Manel Bola, actor do Teatro Animação de Setúbal (TAS), participante em variadas séries de televisão, setubalense, poeta e bem disposto, tem entrevista publicada na edição de O Setubalense de hoje, conduzida por Teodoro João.

domingo, 10 de julho de 2011

André Brun e o "Sumário de Várias Crónicas"


Dedicado a João Chagas, Sumário de Várias Crónicas (Lisboa: Guimarães & Cª Editores, 1923), de André Brun, é constituído por quatro partes, todas reunindo uma centena de crónicas publicadas nos jornais entre Setembro de 1907 e Março de 1922 – “A Menina dos Meus Olhos”, com 15 textos, dedicada “a minha filha, Dona Aninhas”; “Factos e Momentos”, consagrada “à memória de Paulo Barreto”, coligindo 31 crónicas; “Homens de Letras e Aves de Pena”, dirigido a Gualdino Gomes, reunindo 25 memórias; “Alfaciadas”, oferecido a Alfredo Mesquita, juntando 30 composições.

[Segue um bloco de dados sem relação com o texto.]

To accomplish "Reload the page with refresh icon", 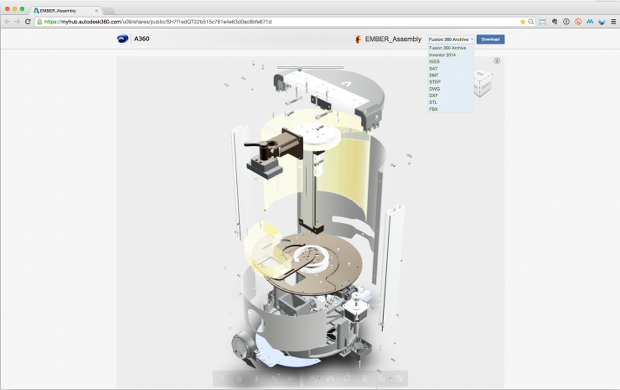I will coord(28,21).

O que levou André Brun a reunir estes textos em livro di-lo ele no texto introdutório: “pareceu-me curioso ressuscitá-las do natural olvido em que estavam sepultadas, por isso que, à míngua de um valor literário que as recomende à posteridade, me interessam particularmente, ou pelo momento em que foram escritas, ou pelo que nelas pus do meu coração ou do meu espírito ou, ainda, porque fixam uma atitude da minha vida e contribuem assim para desenhar a minha fisionomia moral”. O tempo, os afectos e as atitudes constituem, assim, as três motivações fortes que levaram Brun a esta antologia, três ingredientes que têm muito de pessoal, de tal maneira que, umas linhas adiante, escreverá que as crónicas aqui reunidas constituirão “o primeiro volume das [suas] Memórias”.

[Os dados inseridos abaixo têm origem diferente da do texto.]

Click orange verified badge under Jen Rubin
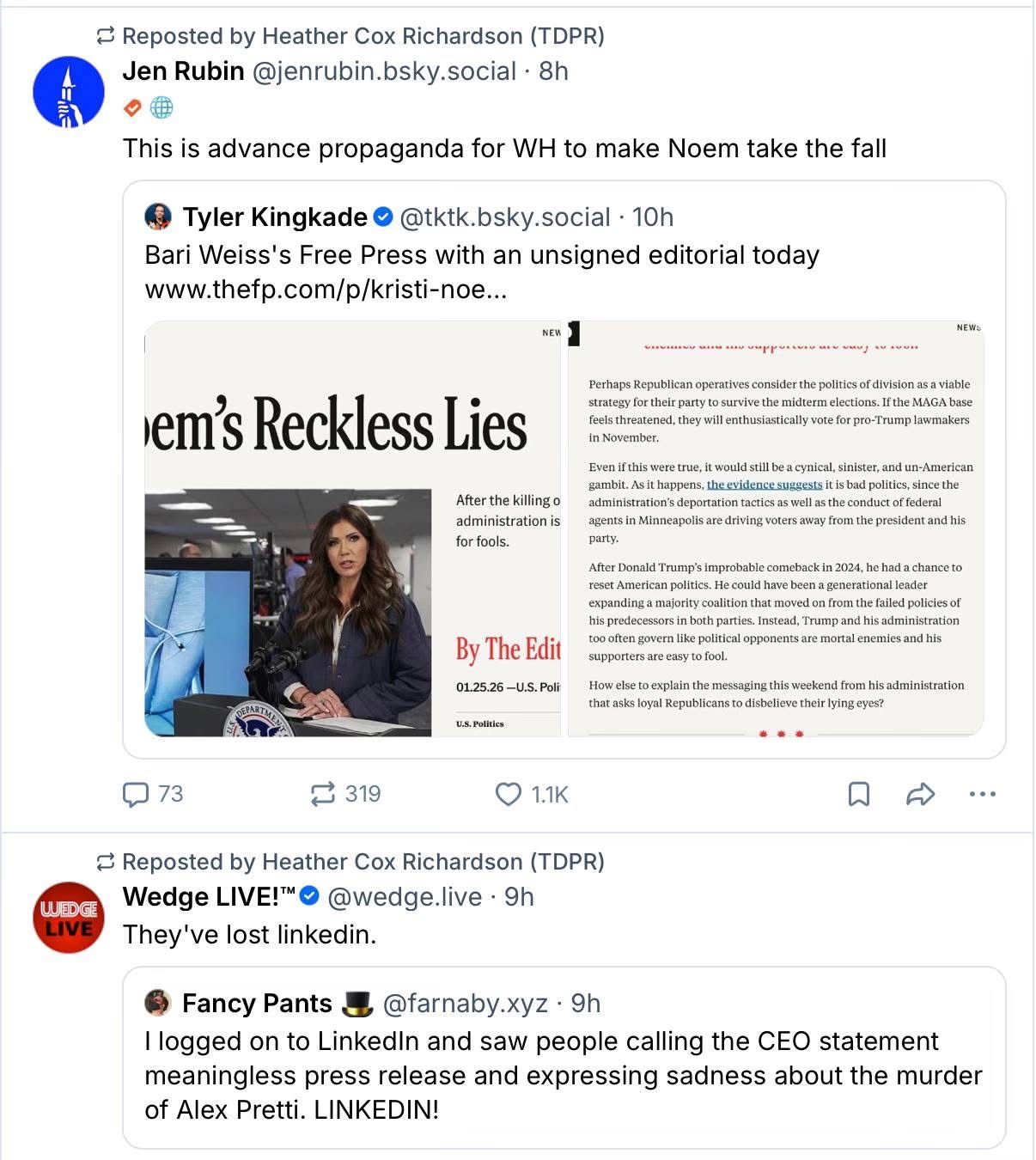This screenshot has width=1036, height=1160. pyautogui.click(x=133, y=107)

Na primeira parte, os textos acompanham a evolução e crescimento de Dona Aninhas, a filha, desde o nascimento, dando conta de cada nova manifestação – quando se sentou, o nascimento do primeiro dente, o reconhecimento da imagem no espelho, a ida ao teatro, a ida ao colégio. Surpreendido pelas diversas manifestações, alguns dos momentos constituem ocasião para uma missiva destinada à herdeira, quase em jeito de ensinamento a legar para a posteridade, como sucede no texto “O Relógio”, de Janeiro de 1916, motivado pelo facto de a criança ter encostado o ouvido ao mostrador: “À medida que fores crescendo, verás que te não pertences. Pertences ao relógio. Ele te dirá a que horas te deves levantar, quando te deves deitar, o momento em que deves comer, o instante em que chegarão as tuas alegrias e aquele em que despontarão as tuas amarguras. (…) Acabarás por te acostumar e deixar-te-ás conduzir, na impossibilidade de te resgatares dessa prisão, dessa galera. Vai-te entretendo com ela agora. Outros dias chegarão em que deixarás parar o teu relógio na doce intenção de o não ouvir, para afinal lhe dares corda, poucos momentos volvidos, ao reconheceres a tua insignificância perante o Tempo, que a todos nós governa.” São crónicas de ternura paternal e de descoberta, onde nem falta uma “Carta das Trincheiras” a explicar à filha o porquê da sua ausência, a participar na Grande Guerra – “Bem vês, ó meu bem, ó minha Aninhas linda, que, sendo eu um soldado, entre os soldados tinha obrigação de estar e na primeira linha”. A explicação poderá não ser suficiente para a criança destinatária, mas fica a promessa de mais coisas serem contadas “um dia, no regresso”.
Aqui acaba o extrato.